**The problem:** Look through the lines below and extract each one that contains "computer".

**Source material:**

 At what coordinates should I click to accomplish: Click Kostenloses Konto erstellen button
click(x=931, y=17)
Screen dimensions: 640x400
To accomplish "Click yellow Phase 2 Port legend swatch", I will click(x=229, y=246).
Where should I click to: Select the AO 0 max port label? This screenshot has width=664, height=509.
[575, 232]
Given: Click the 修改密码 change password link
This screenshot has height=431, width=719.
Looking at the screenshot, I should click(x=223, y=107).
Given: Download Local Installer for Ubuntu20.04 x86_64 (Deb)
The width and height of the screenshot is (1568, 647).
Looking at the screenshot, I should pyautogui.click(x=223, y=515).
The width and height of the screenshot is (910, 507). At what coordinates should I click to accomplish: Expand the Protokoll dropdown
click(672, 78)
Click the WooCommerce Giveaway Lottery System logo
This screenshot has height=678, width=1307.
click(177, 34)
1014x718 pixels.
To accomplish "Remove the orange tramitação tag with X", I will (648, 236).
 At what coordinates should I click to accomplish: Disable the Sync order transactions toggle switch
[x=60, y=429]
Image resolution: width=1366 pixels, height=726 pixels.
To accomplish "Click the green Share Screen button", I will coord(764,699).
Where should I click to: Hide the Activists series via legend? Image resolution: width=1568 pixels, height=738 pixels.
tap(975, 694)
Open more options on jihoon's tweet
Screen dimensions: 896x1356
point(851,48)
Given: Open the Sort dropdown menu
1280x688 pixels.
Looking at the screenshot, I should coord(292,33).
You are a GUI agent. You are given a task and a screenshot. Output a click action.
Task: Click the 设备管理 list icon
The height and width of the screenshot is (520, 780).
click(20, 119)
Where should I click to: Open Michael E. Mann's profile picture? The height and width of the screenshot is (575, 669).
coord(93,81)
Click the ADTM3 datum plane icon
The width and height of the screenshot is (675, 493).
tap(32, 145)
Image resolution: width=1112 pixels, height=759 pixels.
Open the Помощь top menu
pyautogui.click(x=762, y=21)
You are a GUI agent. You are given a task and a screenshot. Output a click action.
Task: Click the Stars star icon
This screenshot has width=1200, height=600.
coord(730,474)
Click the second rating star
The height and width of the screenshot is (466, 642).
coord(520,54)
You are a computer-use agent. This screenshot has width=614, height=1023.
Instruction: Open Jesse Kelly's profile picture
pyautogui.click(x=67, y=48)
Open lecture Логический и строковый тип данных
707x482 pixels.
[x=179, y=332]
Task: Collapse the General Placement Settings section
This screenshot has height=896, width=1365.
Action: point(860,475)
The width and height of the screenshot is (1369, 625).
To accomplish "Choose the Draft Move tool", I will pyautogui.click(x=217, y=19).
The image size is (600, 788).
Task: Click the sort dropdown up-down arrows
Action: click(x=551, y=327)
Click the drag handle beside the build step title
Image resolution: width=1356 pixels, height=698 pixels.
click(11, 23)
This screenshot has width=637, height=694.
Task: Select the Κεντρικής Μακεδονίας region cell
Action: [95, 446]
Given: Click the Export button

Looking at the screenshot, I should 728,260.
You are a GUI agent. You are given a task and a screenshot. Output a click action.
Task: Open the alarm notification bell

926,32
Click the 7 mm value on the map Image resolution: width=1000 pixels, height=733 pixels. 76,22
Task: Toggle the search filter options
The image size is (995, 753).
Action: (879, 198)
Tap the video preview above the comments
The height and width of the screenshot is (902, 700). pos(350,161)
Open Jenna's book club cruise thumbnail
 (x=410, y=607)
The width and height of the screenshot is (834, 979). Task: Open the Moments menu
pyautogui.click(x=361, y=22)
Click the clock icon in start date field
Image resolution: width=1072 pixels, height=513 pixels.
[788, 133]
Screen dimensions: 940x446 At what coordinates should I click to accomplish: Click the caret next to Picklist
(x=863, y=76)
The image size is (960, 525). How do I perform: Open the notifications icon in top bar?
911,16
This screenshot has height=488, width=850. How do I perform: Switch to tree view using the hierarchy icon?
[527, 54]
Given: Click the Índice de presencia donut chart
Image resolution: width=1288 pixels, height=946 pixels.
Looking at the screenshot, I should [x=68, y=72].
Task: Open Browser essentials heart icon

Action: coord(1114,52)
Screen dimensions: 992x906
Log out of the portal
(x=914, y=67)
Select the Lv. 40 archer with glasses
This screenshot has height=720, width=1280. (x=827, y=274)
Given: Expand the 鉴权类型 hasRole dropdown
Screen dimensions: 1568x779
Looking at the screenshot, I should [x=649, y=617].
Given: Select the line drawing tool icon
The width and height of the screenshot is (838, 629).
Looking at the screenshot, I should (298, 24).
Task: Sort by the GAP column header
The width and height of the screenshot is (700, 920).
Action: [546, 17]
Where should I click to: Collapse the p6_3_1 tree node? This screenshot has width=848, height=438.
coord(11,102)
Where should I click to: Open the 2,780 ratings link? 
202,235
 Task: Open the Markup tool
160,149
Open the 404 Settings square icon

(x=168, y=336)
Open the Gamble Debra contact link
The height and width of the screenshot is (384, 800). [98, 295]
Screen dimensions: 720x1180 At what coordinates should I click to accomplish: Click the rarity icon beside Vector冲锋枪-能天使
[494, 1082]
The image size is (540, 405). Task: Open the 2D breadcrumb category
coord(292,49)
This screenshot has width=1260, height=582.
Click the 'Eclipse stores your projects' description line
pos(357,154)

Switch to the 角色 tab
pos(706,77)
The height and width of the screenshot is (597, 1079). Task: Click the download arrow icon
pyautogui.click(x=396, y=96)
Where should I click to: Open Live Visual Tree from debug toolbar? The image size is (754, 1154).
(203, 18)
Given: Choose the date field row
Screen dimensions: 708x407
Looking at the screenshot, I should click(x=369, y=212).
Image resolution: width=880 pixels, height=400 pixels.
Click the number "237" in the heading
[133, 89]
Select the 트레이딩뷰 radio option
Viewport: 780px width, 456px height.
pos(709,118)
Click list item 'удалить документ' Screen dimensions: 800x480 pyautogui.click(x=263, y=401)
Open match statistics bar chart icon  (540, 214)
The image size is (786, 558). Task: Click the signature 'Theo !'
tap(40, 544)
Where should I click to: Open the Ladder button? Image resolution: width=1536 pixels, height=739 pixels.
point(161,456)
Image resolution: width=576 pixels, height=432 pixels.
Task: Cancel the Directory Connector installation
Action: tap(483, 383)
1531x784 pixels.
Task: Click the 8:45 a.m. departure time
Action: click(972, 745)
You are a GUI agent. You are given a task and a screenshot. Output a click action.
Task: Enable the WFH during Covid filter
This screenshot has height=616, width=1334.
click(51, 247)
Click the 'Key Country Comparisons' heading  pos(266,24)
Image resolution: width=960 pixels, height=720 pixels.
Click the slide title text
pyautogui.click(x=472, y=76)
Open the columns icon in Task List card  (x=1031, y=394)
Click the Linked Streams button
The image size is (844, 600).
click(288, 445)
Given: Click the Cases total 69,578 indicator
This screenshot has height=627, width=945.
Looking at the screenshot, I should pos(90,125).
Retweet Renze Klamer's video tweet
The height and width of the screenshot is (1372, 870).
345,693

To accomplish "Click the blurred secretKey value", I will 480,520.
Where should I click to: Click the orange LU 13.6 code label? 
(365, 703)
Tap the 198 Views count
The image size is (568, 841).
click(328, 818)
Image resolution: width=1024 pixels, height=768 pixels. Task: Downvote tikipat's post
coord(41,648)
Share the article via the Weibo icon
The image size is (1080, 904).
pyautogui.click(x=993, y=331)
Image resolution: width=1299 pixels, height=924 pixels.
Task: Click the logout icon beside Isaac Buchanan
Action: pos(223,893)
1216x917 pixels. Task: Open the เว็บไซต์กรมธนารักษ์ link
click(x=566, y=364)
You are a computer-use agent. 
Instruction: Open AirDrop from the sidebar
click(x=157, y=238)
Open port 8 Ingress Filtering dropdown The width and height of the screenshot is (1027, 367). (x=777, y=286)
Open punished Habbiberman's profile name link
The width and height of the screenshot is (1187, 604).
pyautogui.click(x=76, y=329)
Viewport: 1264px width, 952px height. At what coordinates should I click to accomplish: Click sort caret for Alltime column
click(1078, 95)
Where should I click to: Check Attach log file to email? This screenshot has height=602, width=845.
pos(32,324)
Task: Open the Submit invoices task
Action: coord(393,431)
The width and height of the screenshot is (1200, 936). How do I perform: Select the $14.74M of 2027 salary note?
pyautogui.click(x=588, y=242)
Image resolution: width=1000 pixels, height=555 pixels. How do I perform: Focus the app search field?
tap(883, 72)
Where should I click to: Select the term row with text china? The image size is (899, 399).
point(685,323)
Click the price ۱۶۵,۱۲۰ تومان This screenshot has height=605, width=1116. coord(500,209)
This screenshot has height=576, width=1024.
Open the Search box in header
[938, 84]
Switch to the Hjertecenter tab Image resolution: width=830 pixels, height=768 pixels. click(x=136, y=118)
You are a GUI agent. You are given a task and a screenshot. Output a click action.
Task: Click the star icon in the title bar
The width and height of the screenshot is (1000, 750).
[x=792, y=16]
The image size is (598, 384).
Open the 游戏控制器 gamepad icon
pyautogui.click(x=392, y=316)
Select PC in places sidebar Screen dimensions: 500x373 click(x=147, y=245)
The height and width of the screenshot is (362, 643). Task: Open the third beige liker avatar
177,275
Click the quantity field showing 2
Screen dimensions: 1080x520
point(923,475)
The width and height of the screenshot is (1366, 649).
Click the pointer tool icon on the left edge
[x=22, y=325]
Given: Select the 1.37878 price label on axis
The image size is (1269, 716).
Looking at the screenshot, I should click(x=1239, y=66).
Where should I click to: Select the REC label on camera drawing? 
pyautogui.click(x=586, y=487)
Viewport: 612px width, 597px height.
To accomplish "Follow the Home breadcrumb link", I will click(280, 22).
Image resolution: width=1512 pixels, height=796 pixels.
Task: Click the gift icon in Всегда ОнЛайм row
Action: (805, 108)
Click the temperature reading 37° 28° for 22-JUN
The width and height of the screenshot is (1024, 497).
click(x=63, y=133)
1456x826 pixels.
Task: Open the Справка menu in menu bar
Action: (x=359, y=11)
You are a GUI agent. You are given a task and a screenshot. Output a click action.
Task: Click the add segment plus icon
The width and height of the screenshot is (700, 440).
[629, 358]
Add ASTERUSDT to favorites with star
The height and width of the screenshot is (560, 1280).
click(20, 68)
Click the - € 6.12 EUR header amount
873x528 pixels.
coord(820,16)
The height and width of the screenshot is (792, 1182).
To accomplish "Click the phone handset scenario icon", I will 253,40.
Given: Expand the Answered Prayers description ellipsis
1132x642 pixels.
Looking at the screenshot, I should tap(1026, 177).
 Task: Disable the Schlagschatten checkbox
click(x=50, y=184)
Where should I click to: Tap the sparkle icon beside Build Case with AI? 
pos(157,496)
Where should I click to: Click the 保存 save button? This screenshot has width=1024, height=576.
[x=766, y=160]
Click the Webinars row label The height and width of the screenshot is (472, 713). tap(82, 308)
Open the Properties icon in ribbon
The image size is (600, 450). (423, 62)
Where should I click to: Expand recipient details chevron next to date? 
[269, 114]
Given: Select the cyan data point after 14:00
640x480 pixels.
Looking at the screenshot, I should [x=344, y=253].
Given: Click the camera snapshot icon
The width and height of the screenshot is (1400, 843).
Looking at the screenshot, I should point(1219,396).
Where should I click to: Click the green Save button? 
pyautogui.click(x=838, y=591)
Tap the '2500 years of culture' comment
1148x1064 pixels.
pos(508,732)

**Solution for this task:**
You are a computer-use agent. This screenshot has width=614, height=1023.
You are a computer-use agent. 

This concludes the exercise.